えぐり取るように伸びてきたネメシスの腕を剣で弾き、お返しとばかりに剣撃を叩き込んでいく。


袈裟切り、切り上げ、胴払いからの突き。

そのすべてをネメシスは籠手のみでしのぎ切っていた。


アキレウスの『喚装』でスピードを上げているにもかかわらず、ネメシスの肉体にダメージを与えることができない。


「やはり人間では神には勝てないんだよ!!」

「そうか? お前の両手見てみろよ」


ネメシスの籠手には大きなひびが縦横無尽に駆け巡っていた。


「ダメージは通ってるんだ。このまま押し切ってやるよ!!」

「たかが装備のひび程度でいきがるなよ勇者!!」


叫ぶネメシスを中心に魔力波の渦が巻き起こる。

深紅の雷を纏う魔力波は無数の根となって俺が生み出した世界を侵食し、黒く染めていく。


「あんたがその気なら死ぬまで戦ってやるよ!! 『我、異世界の勇者として此処に在り』!!!」


対抗するように放出された俺の魔力波は白銀の渦となりネメシスの魔力と真っ向から衝突する。

が、デュランダルが纏った魔力が砂の城を切り崩す波のように徐々にネメシスを食らっていく。


「なぜだ!? こんな急激に強くなるとは……!」

「さっきとはちょっと違うんでね」


ネメシスは魔力が食われていく様を眺めるだけで、なすすべはない。


「『聖剣反転』さ。即興でやってみたけど案外できるもんだな」


聖剣がなぜ聖剣と呼ばれるか。

勇者が使っていたから? 違う。

他の剣よりも強力だから? 違う。


聖剣は魔力を放出する魔力源でもあるから聖剣なのだ。


じゃあその聖剣を『反転』させたら?


「もちろん魔力を吸収していくよな?」


『反転』したデュランダルは放出されていたネメシスの魔力は食いつくし、彼女の剣を伝って彼女の身体を構成する魔力までも食らいつこうとしていた。

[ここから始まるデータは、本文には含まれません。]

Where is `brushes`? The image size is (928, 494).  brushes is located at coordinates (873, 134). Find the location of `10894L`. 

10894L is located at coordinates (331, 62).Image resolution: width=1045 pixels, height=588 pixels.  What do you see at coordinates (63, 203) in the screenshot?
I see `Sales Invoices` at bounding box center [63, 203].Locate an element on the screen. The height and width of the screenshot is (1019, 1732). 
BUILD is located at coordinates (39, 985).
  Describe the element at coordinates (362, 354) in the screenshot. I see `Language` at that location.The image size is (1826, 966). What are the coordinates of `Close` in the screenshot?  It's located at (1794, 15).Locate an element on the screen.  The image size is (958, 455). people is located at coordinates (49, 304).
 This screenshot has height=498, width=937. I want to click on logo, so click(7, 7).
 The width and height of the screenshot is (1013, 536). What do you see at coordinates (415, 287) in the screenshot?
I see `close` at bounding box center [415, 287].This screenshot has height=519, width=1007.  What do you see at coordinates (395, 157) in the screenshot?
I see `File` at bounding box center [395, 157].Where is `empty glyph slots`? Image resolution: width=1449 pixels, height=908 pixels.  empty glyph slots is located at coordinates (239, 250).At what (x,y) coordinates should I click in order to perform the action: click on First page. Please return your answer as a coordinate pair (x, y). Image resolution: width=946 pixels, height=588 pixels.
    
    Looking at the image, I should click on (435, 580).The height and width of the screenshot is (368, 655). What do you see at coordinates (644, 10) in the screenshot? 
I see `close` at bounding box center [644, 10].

「あんたら神ってさ、身体のほとんどが魔力なんだよな? だからこその不死であり、だからこその権能だろ?」


結局すべての源は魔力なのだ。

神々であってさえ世界の法則には逆らえないらしい。


徐々に魔力を奪われていくネメシスにはもう受け答えする余裕すらない。


「案外あっけなかったなぁ!!!」


魔力を吸われたネメシスの剣はもう普通の剣と変わりはない。

力も権能も何も、もう彼女には残されていなかった。


「これで、とどめだ!!」


振り下ろされたデュランダルは剣を折り、ネメシスを一刀両断した。


中心から完全に二分されたネメシスは一瞬だけこちらを睨むようなしぐさを見せたのち、塵となって消えていった。


彼女が消滅し、変異神域も元の無機質な岩壁のダンジョンに戻ってしまった。


彼女が完全に消滅したことを確認すると、俺は膝から崩れ落ち、大の字になった。